■ **What you are asked to do**
Output all the data below verbatim.

■ **Collected data entries**
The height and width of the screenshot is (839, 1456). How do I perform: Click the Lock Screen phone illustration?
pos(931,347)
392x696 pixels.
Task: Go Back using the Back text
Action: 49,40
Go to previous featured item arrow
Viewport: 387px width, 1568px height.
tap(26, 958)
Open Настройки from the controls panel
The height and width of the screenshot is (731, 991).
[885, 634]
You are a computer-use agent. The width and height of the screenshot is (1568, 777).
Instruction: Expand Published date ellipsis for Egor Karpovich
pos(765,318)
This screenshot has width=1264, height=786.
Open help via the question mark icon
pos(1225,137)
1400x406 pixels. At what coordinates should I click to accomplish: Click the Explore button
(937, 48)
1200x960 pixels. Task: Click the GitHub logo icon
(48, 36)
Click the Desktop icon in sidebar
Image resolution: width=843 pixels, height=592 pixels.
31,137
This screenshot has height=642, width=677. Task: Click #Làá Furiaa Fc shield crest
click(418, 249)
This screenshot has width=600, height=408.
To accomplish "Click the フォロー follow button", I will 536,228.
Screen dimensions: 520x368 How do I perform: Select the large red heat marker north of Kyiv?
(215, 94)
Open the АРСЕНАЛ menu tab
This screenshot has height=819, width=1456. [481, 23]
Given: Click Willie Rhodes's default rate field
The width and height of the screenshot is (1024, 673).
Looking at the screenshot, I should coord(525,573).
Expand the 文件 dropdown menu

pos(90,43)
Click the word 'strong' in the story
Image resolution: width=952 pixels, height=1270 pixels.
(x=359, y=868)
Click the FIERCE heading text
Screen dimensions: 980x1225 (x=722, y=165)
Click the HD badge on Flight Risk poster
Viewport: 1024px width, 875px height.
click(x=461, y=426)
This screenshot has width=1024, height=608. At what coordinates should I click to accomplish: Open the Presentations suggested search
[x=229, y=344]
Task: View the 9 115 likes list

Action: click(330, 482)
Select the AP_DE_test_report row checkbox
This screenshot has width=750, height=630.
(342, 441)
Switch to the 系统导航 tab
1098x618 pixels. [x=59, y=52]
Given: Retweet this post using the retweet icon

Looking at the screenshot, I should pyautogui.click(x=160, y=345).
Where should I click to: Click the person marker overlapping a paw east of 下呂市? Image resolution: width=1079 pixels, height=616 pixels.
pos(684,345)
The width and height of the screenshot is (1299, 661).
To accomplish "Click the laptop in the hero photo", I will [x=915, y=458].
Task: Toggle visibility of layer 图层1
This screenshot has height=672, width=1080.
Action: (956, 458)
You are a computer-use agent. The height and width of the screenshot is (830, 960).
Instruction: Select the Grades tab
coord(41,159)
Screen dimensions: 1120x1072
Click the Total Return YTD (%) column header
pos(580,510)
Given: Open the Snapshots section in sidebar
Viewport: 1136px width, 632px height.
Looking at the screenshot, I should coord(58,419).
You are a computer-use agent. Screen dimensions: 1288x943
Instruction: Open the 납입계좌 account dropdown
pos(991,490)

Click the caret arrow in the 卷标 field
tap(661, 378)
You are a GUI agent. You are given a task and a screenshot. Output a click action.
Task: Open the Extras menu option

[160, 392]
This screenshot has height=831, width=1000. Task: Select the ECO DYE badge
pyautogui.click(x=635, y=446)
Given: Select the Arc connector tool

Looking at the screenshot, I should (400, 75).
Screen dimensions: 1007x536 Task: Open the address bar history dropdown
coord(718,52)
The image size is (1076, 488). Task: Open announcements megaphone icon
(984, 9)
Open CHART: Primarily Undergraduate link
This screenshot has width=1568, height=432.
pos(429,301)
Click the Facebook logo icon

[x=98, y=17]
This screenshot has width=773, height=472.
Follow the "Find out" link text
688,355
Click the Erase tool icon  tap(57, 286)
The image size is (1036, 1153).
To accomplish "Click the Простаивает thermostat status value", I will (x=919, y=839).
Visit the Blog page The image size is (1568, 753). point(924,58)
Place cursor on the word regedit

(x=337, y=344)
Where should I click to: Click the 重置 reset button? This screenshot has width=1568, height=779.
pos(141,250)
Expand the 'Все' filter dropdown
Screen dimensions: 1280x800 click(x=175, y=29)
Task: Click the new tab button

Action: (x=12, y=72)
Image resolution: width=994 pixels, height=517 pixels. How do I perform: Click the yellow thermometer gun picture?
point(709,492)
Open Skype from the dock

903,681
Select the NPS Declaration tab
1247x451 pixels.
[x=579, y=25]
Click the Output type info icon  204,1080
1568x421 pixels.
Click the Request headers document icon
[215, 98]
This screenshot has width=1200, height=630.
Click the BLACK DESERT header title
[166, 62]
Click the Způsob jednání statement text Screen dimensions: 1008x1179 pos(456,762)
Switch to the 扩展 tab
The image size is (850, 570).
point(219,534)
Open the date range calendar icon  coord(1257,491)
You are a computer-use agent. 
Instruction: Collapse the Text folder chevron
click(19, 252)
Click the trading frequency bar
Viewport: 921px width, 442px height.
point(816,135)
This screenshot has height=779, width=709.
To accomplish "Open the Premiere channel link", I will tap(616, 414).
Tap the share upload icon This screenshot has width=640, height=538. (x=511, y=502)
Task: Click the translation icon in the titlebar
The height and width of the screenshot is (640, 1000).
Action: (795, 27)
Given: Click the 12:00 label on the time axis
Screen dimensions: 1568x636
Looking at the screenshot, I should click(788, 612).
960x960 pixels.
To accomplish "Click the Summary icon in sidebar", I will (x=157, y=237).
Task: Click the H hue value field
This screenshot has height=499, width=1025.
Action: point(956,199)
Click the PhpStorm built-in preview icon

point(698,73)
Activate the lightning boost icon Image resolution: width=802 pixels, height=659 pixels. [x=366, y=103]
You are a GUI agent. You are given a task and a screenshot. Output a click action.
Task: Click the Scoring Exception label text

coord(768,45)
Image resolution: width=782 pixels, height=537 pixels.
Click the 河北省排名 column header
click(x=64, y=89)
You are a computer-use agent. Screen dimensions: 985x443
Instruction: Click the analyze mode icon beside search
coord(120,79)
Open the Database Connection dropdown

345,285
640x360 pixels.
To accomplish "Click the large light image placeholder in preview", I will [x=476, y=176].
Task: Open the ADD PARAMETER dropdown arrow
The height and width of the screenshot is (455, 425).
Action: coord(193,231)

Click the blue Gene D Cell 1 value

■ **Exercise solution**
The height and width of the screenshot is (839, 1456). How do I perform: Click the Lock Screen phone illustration?
pos(931,347)
392x696 pixels.
Task: Go Back using the Back text
Action: 49,40
Go to previous featured item arrow
Viewport: 387px width, 1568px height.
tap(26, 958)
Open Настройки from the controls panel
The height and width of the screenshot is (731, 991).
[885, 634]
You are a computer-use agent. The width and height of the screenshot is (1568, 777).
Instruction: Expand Published date ellipsis for Egor Karpovich
pos(765,318)
This screenshot has width=1264, height=786.
Open help via the question mark icon
pos(1225,137)
1400x406 pixels. At what coordinates should I click to accomplish: Click the Explore button
(937, 48)
1200x960 pixels. Task: Click the GitHub logo icon
(48, 36)
Click the Desktop icon in sidebar
Image resolution: width=843 pixels, height=592 pixels.
31,137
This screenshot has height=642, width=677. Task: Click #Làá Furiaa Fc shield crest
click(418, 249)
This screenshot has width=600, height=408.
To accomplish "Click the フォロー follow button", I will 536,228.
Screen dimensions: 520x368 How do I perform: Select the large red heat marker north of Kyiv?
(215, 94)
Open the АРСЕНАЛ menu tab
This screenshot has height=819, width=1456. [481, 23]
Given: Click Willie Rhodes's default rate field
The width and height of the screenshot is (1024, 673).
Looking at the screenshot, I should coord(525,573).
Expand the 文件 dropdown menu

pos(90,43)
Click the word 'strong' in the story
Image resolution: width=952 pixels, height=1270 pixels.
(x=359, y=868)
Click the FIERCE heading text
Screen dimensions: 980x1225 (x=722, y=165)
Click the HD badge on Flight Risk poster
Viewport: 1024px width, 875px height.
click(x=461, y=426)
This screenshot has width=1024, height=608. At what coordinates should I click to accomplish: Open the Presentations suggested search
[x=229, y=344]
Task: View the 9 115 likes list

Action: click(330, 482)
Select the AP_DE_test_report row checkbox
This screenshot has width=750, height=630.
(342, 441)
Switch to the 系统导航 tab
1098x618 pixels. [x=59, y=52]
Given: Retweet this post using the retweet icon

Looking at the screenshot, I should pyautogui.click(x=160, y=345).
Where should I click to: Click the person marker overlapping a paw east of 下呂市? Image resolution: width=1079 pixels, height=616 pixels.
pos(684,345)
The width and height of the screenshot is (1299, 661).
To accomplish "Click the laptop in the hero photo", I will [x=915, y=458].
Task: Toggle visibility of layer 图层1
This screenshot has height=672, width=1080.
Action: (956, 458)
You are a computer-use agent. The height and width of the screenshot is (830, 960).
Instruction: Select the Grades tab
coord(41,159)
Screen dimensions: 1120x1072
Click the Total Return YTD (%) column header
pos(580,510)
Given: Open the Snapshots section in sidebar
Viewport: 1136px width, 632px height.
Looking at the screenshot, I should coord(58,419).
You are a computer-use agent. Screen dimensions: 1288x943
Instruction: Open the 납입계좌 account dropdown
pos(991,490)

Click the caret arrow in the 卷标 field
tap(661, 378)
You are a GUI agent. You are given a task and a screenshot. Output a click action.
Task: Open the Extras menu option

[160, 392]
This screenshot has height=831, width=1000. Task: Select the ECO DYE badge
pyautogui.click(x=635, y=446)
Given: Select the Arc connector tool

Looking at the screenshot, I should (400, 75).
Screen dimensions: 1007x536 Task: Open the address bar history dropdown
coord(718,52)
The image size is (1076, 488). Task: Open announcements megaphone icon
(984, 9)
Open CHART: Primarily Undergraduate link
This screenshot has width=1568, height=432.
pos(429,301)
Click the Facebook logo icon

[x=98, y=17]
This screenshot has width=773, height=472.
Follow the "Find out" link text
688,355
Click the Erase tool icon  tap(57, 286)
The image size is (1036, 1153).
To accomplish "Click the Простаивает thermostat status value", I will (x=919, y=839).
Visit the Blog page The image size is (1568, 753). point(924,58)
Place cursor on the word regedit

(x=337, y=344)
Where should I click to: Click the 重置 reset button? This screenshot has width=1568, height=779.
pos(141,250)
Expand the 'Все' filter dropdown
Screen dimensions: 1280x800 click(x=175, y=29)
Task: Click the new tab button

Action: (x=12, y=72)
Image resolution: width=994 pixels, height=517 pixels. How do I perform: Click the yellow thermometer gun picture?
point(709,492)
Open Skype from the dock

903,681
Select the NPS Declaration tab
1247x451 pixels.
[x=579, y=25]
Click the Output type info icon  204,1080
1568x421 pixels.
Click the Request headers document icon
[215, 98]
This screenshot has width=1200, height=630.
Click the BLACK DESERT header title
[166, 62]
Click the Způsob jednání statement text Screen dimensions: 1008x1179 pos(456,762)
Switch to the 扩展 tab
The image size is (850, 570).
point(219,534)
Open the date range calendar icon  coord(1257,491)
You are a computer-use agent. 
Instruction: Collapse the Text folder chevron
click(19, 252)
Click the trading frequency bar
Viewport: 921px width, 442px height.
point(816,135)
This screenshot has height=779, width=709.
To accomplish "Open the Premiere channel link", I will tap(616, 414).
Tap the share upload icon This screenshot has width=640, height=538. (x=511, y=502)
Task: Click the translation icon in the titlebar
The height and width of the screenshot is (640, 1000).
Action: (795, 27)
Given: Click the 12:00 label on the time axis
Screen dimensions: 1568x636
Looking at the screenshot, I should click(788, 612).
960x960 pixels.
To accomplish "Click the Summary icon in sidebar", I will (x=157, y=237).
Task: Click the H hue value field
This screenshot has height=499, width=1025.
Action: point(956,199)
Click the PhpStorm built-in preview icon

point(698,73)
Activate the lightning boost icon Image resolution: width=802 pixels, height=659 pixels. [x=366, y=103]
You are a GUI agent. You are given a task and a screenshot. Output a click action.
Task: Click the Scoring Exception label text

coord(768,45)
Image resolution: width=782 pixels, height=537 pixels.
Click the 河北省排名 column header
click(x=64, y=89)
You are a computer-use agent. Screen dimensions: 985x443
Instruction: Click the analyze mode icon beside search
coord(120,79)
Open the Database Connection dropdown

345,285
640x360 pixels.
To accomplish "Click the large light image placeholder in preview", I will [x=476, y=176].
Task: Open the ADD PARAMETER dropdown arrow
The height and width of the screenshot is (455, 425).
Action: coord(193,231)

Click the blue Gene D Cell 1 value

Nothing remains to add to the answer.